Documentation is intertwined among code boxes, and each code box has tangling instructions (indicating whether it should be part of the codebase or documentation, etc.). All the nbdev directives are accessible here.

The first step involves writing the nbs/index.ipynb file, which serves as the project’s readme. It introduces the project’s purpose, usage instructions, and more. This file becomes the initial page of your documentation.

Next, start organizing your application into different parts. In nbdev, a part is equivalent to a chapter, and a chapter is numbered. This numbering is a naming convention specific to nbdev. For our simple application, we’ll create two chapters: nbs/00_download_models.ipynb and nbs/01_main.ipynb. As you can see, the files are prefixed with numbers, acting as “chapter numbers.” These numbers help order the generated documentation’s index and provide clarity regarding the repository’s file flow.

The final step is to write each of these notebooks, focusing on both documentation (the why) and code (the how). This will be the focus of the upcoming sections.

Developing en-fr-translation-service as literate-en-fr-translation-service

The first step I took was to copy over the requirements.txt and Dockerfile to the root of the repository. Since nbdev currently only supports Python files, only that part of the application will be literate (more about this limitation later). The only change required is adjusting the paths of some files in the Dockerfile because nbdev creates a module for our application:

COPY literate_en_fr_translation_service/main.py .
COPY literate_en_fr_translation_service/download_models.py .

nbs/index.ipynb

The initial step is to create the index.ipynb file.

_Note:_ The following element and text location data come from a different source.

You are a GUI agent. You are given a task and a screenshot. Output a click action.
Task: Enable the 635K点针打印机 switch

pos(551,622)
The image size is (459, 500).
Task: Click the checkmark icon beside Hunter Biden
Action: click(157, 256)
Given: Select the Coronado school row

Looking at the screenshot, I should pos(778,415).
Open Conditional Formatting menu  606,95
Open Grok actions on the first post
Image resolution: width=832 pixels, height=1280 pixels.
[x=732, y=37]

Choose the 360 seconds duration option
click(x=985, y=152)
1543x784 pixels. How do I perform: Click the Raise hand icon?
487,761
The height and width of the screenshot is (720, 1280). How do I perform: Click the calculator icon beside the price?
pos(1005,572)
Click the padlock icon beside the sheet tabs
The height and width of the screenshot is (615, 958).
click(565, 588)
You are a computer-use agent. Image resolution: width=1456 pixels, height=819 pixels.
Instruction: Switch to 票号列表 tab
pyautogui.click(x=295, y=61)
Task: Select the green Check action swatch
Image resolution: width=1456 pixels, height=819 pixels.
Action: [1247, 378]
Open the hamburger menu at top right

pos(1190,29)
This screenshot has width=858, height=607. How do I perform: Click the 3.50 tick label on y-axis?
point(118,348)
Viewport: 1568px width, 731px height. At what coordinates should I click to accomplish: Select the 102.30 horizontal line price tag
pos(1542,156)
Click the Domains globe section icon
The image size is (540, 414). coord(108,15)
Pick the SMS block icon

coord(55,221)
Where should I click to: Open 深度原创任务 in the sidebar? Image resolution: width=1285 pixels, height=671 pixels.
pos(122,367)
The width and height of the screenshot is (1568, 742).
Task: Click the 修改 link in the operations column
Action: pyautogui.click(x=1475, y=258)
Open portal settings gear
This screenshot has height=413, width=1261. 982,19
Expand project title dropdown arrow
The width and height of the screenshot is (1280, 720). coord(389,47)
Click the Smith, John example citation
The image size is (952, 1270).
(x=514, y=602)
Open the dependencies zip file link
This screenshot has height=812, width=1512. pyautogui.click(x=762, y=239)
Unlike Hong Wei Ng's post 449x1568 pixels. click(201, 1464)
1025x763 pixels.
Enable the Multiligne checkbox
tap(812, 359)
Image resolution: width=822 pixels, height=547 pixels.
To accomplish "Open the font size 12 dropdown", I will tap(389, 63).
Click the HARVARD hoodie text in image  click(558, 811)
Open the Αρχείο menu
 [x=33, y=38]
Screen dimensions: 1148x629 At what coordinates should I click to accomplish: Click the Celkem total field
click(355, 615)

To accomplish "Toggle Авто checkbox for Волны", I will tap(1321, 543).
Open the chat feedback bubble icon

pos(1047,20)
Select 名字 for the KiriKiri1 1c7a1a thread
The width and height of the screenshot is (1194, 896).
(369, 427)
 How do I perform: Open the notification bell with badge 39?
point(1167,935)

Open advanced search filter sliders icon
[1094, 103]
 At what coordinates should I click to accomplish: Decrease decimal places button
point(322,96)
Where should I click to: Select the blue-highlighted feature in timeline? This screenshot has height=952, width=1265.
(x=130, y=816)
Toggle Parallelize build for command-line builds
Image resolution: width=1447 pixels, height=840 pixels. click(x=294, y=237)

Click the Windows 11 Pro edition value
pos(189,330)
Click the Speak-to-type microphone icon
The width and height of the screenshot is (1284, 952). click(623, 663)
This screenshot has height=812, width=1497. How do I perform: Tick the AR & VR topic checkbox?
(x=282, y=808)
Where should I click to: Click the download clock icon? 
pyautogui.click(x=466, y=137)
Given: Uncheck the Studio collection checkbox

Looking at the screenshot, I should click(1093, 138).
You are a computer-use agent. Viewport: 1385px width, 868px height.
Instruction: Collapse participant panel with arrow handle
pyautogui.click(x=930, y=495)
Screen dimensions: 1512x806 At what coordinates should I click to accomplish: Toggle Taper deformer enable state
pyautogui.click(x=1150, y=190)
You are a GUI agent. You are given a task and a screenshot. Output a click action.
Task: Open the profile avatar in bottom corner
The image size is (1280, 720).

This serves as the entry point for the generated documentation and also becomes the README.md file of the repository after running the nbdev_readme command.

This file is a simple Jupyter notebook containing a single Markdown cell where we provide an introduction to the project.

nbs/00_download_models.ipynb

The next step involves creating the 00_download_models.ipynb file. This file contains all the code and documentation related to downloading the ML models required for the translation service. Since the first task the Docker container performs upon running is downloading the translation model artifacts, I’ve prefixed the file with 00_ to signify it as the first chapter of the application.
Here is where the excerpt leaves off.